Included in this issue: Changes to the PSC regime made in a hurry; FCA publishes policy statement on prohibition of restrictive contractual clauses; Pensions Regulator's BHS Report signals more interventionist approach and more...

Company Law

Changes to the PSC regime made in a hurry

To comply with the requirements of Article 30 (Beneficial ownership) of the Fourth Money Laundering Directive, changes were required to be made to the persons with significant control (PSC) regime. These changes came into force on 26 June 2017 and included amendments to the timing requirements for updating PSC registers, and extending the scope of the regime to pull in previously exempt companies, such as those on AIM, and also including other entities such as certain Scottish partnerships. Due to the General Election, the changes were made in a hurry and without the usual 21 day period of notice before the implementing regulations came in to force. For an overview of the changes and the immediate actions to take click here. To access an updated version of our detailed PSC guide (originally published in February 2016) click here.

Equity Capital Markets

CLLS and Law Society updates MAR Q&A

The City of London Law Society and Law Society Company Law Committees' Joint Working Parties (JWP) on Market Abuse, Share Plans and Takeovers Code has revised its Q&A which deals with aspects of the EU Market Abuse Regulation (MAR).

The updated version includes a new Part C which deals with contractual arrangements in relation to a subscription for shares (for example, an issue of consideration shares in connection with an acquisition, an undertaking to subscribe for shares under a firm placing or signing an irrevocable undertaking in connection with a takeover) and the disclosure of inside information.

Specifically, Part C deals with:

  • the ability of an issuer to selectively disclose inside information to a counterparty, which the JWP believes would typically be permitted;
  • the ability of an issuer to delay its disclosure to the market, which the JWP believes would also be permitted provided that each of the conditions in MAR (Article 17(4)) have been satisfied; and
  • the fact that the JWP would not typically expect the issuer to be required to disclose such inside information to the market before entering into the relevant contractual arrangements with the counterparty.

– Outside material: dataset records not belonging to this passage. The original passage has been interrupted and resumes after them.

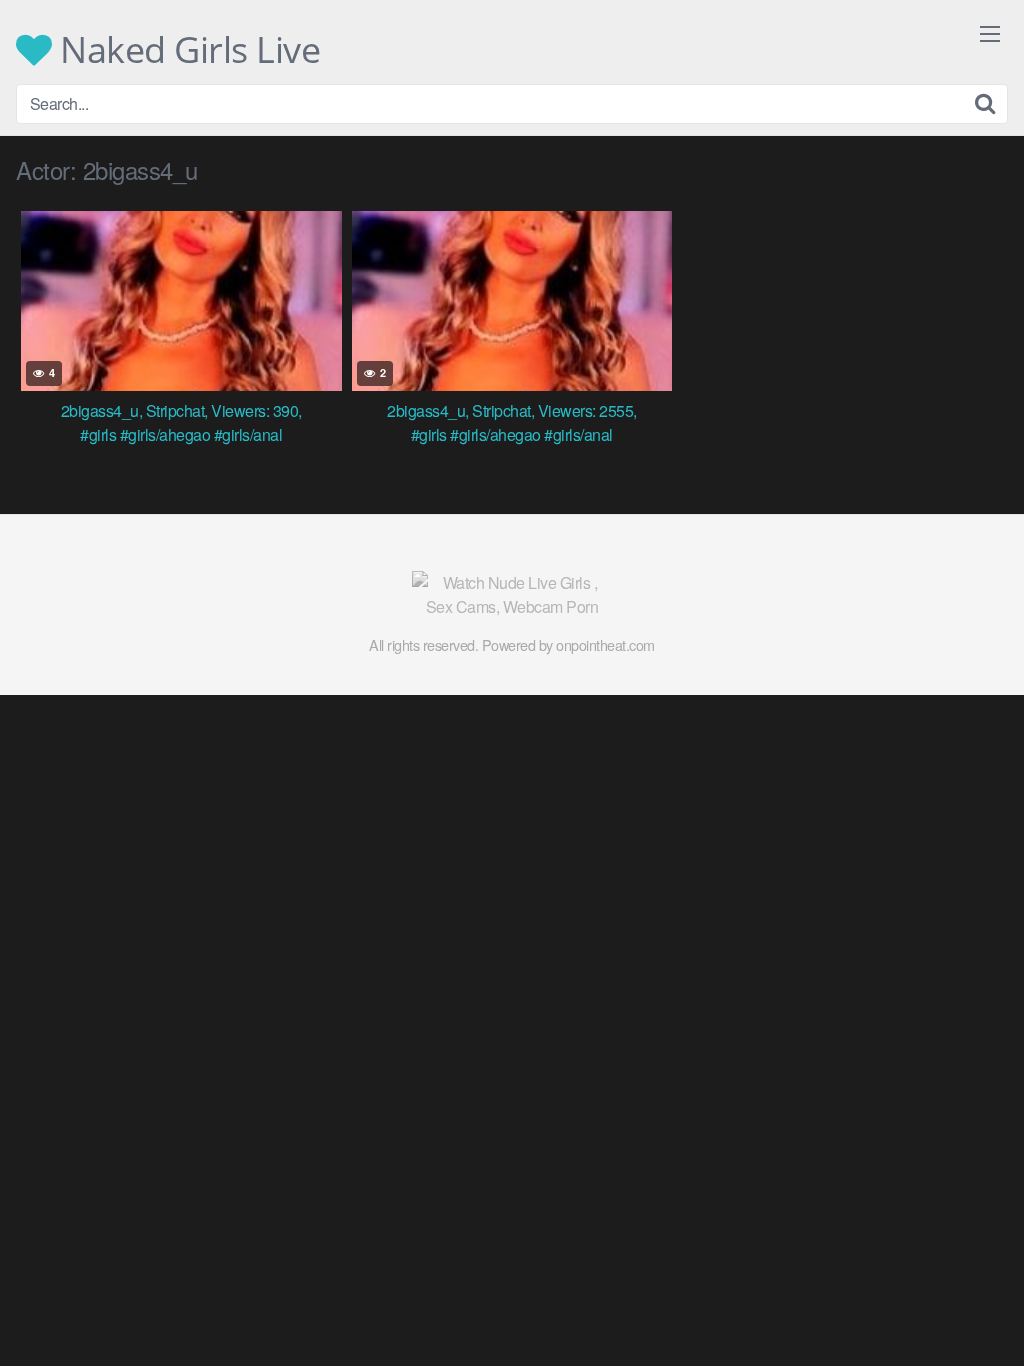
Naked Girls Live (186, 50)
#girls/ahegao (165, 434)
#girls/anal (248, 434)
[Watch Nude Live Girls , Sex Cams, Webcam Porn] (512, 595)
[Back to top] (969, 1302)
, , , (181, 410)
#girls (98, 434)
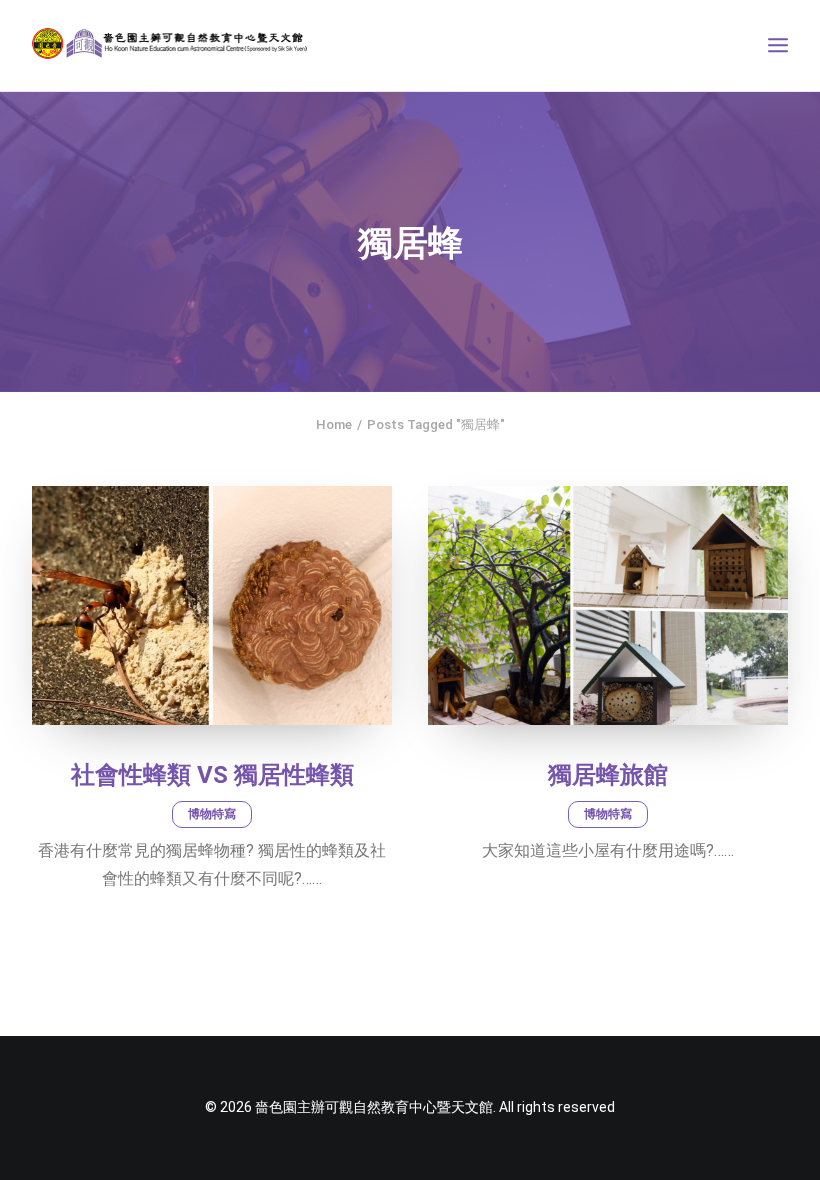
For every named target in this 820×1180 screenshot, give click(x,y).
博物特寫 (212, 814)
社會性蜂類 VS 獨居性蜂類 (212, 775)
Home (334, 424)
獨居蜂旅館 (608, 775)
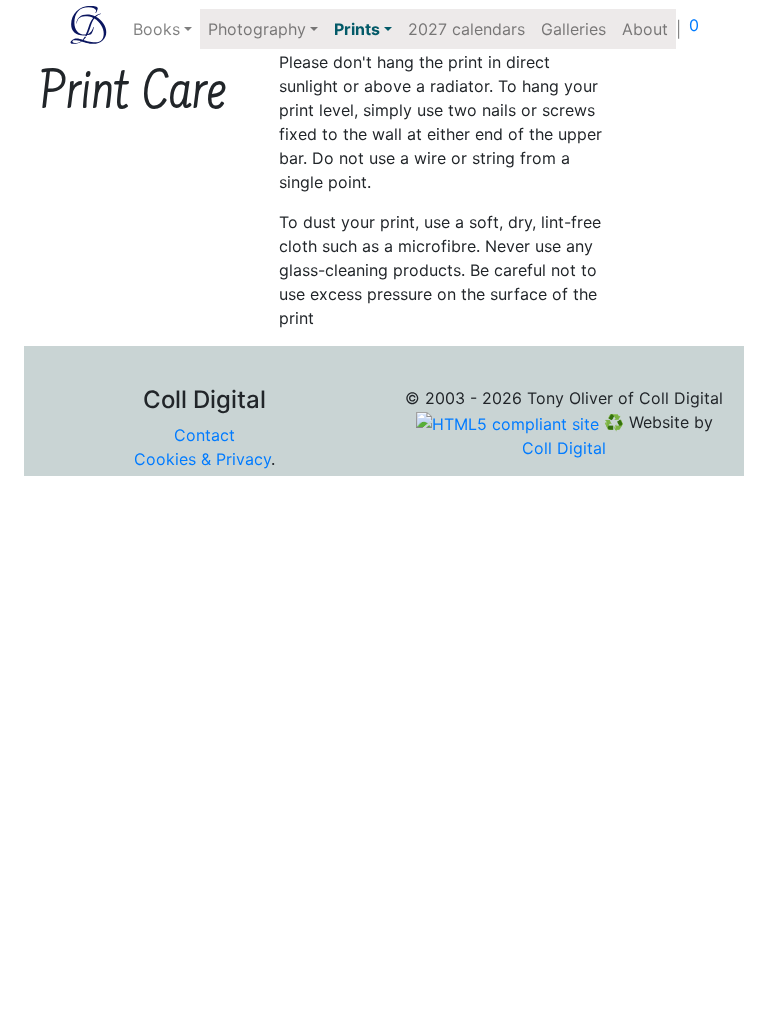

Naturally, the JWP highlight the need to consider facts on a case by case basis.

FCA publishes policy statement on prohibition of restrictive contractual clauses

The Financial Conduct Authority (FCA) has published a policy statement (PS17/13) as well as final rules which will prohibit the use of certain clauses by investment banks / corporate finance advisers which seek to restrict a client's choice of future providers of primary market services (such as debt capital market, equity capital market and/or M&A services). This follows the FCA's October 2016 report which found that some routinely used contractual provisions could hinder competition (for more detail, see our update published at the time).

The ban applies to written agreements for unspecified and uncertain future services only, and excludes future service restrictions in bridging loans. It also applies irrespective of the size of the client company.

Specifically, the FCA is seeking to prohibit "Rights of first refusal" – the contractual right for an adviser to be given the opportunity to enter into a business transaction with a company before anyone else can, whereby the client company is prevented from accepting offers from third parties. "Rights to match" clauses are acceptable to the extent that they only create a right for the advisory firm to be approached following a third-party offer in order to be able to match that offer, with the client company ultimately deciding which firm to select to provide the services.

The new rules, which accompany the policy statement, come in to force on 3 January 2018 and will apply to all agreements entered into after that date.

Narrative Financial Reporting

Commission sets guidelines on disclosure of non-financial information

The European Commission has adopted non-binding guidelines on the disclosure of non-financial information by relevant companies (for the most part, companies on regulated markets, banking and insurance companies with more than 500 employees), and published a set of FAQs. The Commission's aim is to help companies fulfil the requirement to disclose relevant and useful information on environmental and social matters in a consistent and more comparable way. For more detail on the new disclosure regime - click here.

Pensions

Pensions Regulator's BHS Report signals more interventionist approach

The Pensions Regulator's recent report on its involvement in the BHS affair signals an intention to be more proactive in the use of its regulatory powers in future.

Takeovers

Takeover Panel issues statement dealing with collective shareholder action

The Takeover Panel has published a statement on the Panel Executive's ruling regarding the proposed appointment of new directors to the board of Petropavlovsk plc as proposed by certain shareholders of the company. The Executive was asked by Petropavlovsk to determine whether these shareholders and the proposed new directors would be acting in concert under Note 2 on Rule 9.1 of the Takeover Code (Code) and, if this was the case, whether any such persons had acquired any interests in the shares of Petropavlovsk triggering an obligation for a mandatory offer to be made under Rule 9.1 of the Code.